8° En particulier, c'est par une démarche théorique pure, et non des tâtonnements expérimentaux qu'il demande aux instruments nouveaux des formes nouvelles. Le compositeur moderne écrivant de moins en moins « pour l'instrument » entend bien, avec le secours de l'électronique, ne plus se préoccuper du tout de ses moyens d'exécution : il n'en reçoit plus ni aide ni contrainte.
9° Enfin, l'œuvre musicale existe en soi, comme non-entendue, et l'auditeur doit être considéré comme non-participant à la genèse de l'œuvre (ou tout au moins sa raison d'être). Il n'en est que le témoin, limité seulement par sa capacité d'adhésion ou de refus (1).
Dans un article important publié dans la
Revue musicale en 1957, Pierre Schaeffer énumère avec ironie les postulats du conservatisme, celui qui dénonce l'inutilité d'une démarche expérimentale, et conteste tout changement notable de paradigme dans la musique, et ce malgré l'arrivée, et l'avènement de l'enregistrement sonore.
Cette démonstration par l'absurde, rédigée il y a plus de soixante ans, témoigne de deux choses : d'une part de l'impossibilité intellectuelle, déjà à l'époque, de faire comme si de rien n'était, d'autre part, du caractère vivace, encore aujourd'hui, des enjeux énoncés alors. Bien sûr, les temps ont changé, l'approche concrète s'est développée, s'est diversifiée, s'est sédimentée, s'est fragmentée, a fait école, comme toute pensée, comme toute démarche artistique marquante.
Mais les enjeux profonds qui ont motivé une telle démarche sont encore fertiles et doivent être explorés à l'aune des pratiques et des pensées actuelles, grâce à l'apport de nouvelles sensibilités, de nouvelles démarches, qui résonnent et se déploient toutes à partir de ces mêmes propositions que Pierre Schaeffer défend en adoptant, de manière astucieuse et pour mieux le dénoncer, le point de vue opposé.

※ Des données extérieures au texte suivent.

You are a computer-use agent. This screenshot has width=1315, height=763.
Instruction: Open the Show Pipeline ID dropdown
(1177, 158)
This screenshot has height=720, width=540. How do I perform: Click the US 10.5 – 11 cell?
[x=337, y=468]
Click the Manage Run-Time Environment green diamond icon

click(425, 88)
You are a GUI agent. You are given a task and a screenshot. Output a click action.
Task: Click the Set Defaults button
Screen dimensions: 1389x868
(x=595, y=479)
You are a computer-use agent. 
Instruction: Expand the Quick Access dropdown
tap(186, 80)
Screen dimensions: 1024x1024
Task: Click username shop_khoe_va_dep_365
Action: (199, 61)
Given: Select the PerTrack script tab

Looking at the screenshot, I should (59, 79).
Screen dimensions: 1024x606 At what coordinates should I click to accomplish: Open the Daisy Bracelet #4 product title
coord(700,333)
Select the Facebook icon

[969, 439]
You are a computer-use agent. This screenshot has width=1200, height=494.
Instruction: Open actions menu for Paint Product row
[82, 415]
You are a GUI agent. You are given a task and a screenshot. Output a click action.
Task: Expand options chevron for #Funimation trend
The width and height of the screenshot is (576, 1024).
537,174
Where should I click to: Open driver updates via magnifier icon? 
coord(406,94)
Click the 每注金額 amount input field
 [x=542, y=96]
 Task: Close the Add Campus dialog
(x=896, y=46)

Le livre qui suit a été pensé comme un prisme et un manuel. Suivant l'arc « traditionnel » de la composition électroacoustique (écouter — enregistrer — composer — déployer — ressentir), chacune des contributions regroupées ici pointe un aspect personnel, fragment de territoire passionnant qu'est celui de l'expérimentation sonore et musicale. Si le terme de musique expérimentale a pu être assimilé à un genre, voir à un style, il ne faut pour autant pas oublier l'usage initial de ce terme, qui était basé plus sur la démarche que sur la ligne esthétique adoptée. L'expérimental, en effet, est d'abord un esprit, un esprit d'exploration des territoires inouïs, un esprit d'invention qui voit dans la composition musicale plus un voyage vers des terres incertaines qu'une démarche assurée produisant dans le giron de terres balisées et reconnues.
Cette collection de textes, nous l'espérons, diffractera les rayons de cet esprit expérimental dans autant de domaines, de territoires et de sensibilités qu'il y a d'auteurs et de créateurs, et saura, c'est notre vœu, inspirer le lecteur dans sa propre recherche, qu'il soit artiste ou plus simplement humain, tâtonnant comme nous tous dans un monde de plus en plus inaccessible, dissimulé par toutes les procédures qui nous disent comme le regarder, comment l'écouter, comment le décrire et comment le ressentir.
Les éditeurs
1 Pierre Schaeffer, « Vers une musique expérimentale », in
La Revue musicale, vers une musique expérimentale, n° 236, Paris, Richard-Masse, 1957, p. 11-12.